Records drawn from a dataset:

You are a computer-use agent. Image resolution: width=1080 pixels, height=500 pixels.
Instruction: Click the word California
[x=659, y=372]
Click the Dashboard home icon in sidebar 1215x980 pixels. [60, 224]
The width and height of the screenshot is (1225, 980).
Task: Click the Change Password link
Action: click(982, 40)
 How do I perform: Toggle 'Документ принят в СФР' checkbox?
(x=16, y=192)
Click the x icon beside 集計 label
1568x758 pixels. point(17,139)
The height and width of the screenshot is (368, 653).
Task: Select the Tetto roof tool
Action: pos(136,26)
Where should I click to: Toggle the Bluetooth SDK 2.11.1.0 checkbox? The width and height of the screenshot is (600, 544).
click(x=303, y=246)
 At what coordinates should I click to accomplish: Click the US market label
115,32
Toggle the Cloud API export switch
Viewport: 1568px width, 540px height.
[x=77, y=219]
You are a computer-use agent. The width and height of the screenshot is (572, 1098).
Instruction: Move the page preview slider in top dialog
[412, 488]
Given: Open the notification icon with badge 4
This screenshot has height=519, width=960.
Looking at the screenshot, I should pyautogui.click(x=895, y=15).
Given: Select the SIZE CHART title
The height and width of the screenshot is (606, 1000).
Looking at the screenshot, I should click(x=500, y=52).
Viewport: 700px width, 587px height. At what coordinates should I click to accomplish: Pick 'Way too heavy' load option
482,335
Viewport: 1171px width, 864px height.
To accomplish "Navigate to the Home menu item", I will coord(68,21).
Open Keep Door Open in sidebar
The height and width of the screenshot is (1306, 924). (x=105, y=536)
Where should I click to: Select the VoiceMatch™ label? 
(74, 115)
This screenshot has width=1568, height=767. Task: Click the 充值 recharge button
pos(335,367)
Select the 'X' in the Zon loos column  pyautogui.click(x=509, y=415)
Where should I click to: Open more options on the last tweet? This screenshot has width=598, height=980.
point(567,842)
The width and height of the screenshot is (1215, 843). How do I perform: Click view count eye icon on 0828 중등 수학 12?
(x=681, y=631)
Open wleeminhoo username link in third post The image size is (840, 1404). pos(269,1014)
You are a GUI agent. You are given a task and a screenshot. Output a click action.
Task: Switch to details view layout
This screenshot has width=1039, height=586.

__Exercise prompt__
From the line containing "Click the Dashboard" to the final line of the entries, print every line exactly and nothing else.

__Written reply__
Click the Dashboard home icon in sidebar 1215x980 pixels. [60, 224]
The width and height of the screenshot is (1225, 980).
Task: Click the Change Password link
Action: click(982, 40)
 How do I perform: Toggle 'Документ принят в СФР' checkbox?
(x=16, y=192)
Click the x icon beside 集計 label
1568x758 pixels. point(17,139)
The height and width of the screenshot is (368, 653).
Task: Select the Tetto roof tool
Action: pos(136,26)
Where should I click to: Toggle the Bluetooth SDK 2.11.1.0 checkbox? The width and height of the screenshot is (600, 544).
click(x=303, y=246)
 At what coordinates should I click to accomplish: Click the US market label
115,32
Toggle the Cloud API export switch
Viewport: 1568px width, 540px height.
[x=77, y=219]
You are a computer-use agent. The width and height of the screenshot is (572, 1098).
Instruction: Move the page preview slider in top dialog
[412, 488]
Given: Open the notification icon with badge 4
This screenshot has height=519, width=960.
Looking at the screenshot, I should pyautogui.click(x=895, y=15).
Given: Select the SIZE CHART title
The height and width of the screenshot is (606, 1000).
Looking at the screenshot, I should click(x=500, y=52).
Viewport: 700px width, 587px height. At what coordinates should I click to accomplish: Pick 'Way too heavy' load option
482,335
Viewport: 1171px width, 864px height.
To accomplish "Navigate to the Home menu item", I will coord(68,21).
Open Keep Door Open in sidebar
The height and width of the screenshot is (1306, 924). (x=105, y=536)
Where should I click to: Select the VoiceMatch™ label? 
(74, 115)
This screenshot has width=1568, height=767. Task: Click the 充值 recharge button
pos(335,367)
Select the 'X' in the Zon loos column  pyautogui.click(x=509, y=415)
Where should I click to: Open more options on the last tweet? This screenshot has width=598, height=980.
point(567,842)
The width and height of the screenshot is (1215, 843). How do I perform: Click view count eye icon on 0828 중등 수학 12?
(x=681, y=631)
Open wleeminhoo username link in third post The image size is (840, 1404). pos(269,1014)
You are a GUI agent. You are given a task and a screenshot. Output a click action.
Task: Switch to details view layout
This screenshot has width=1039, height=586.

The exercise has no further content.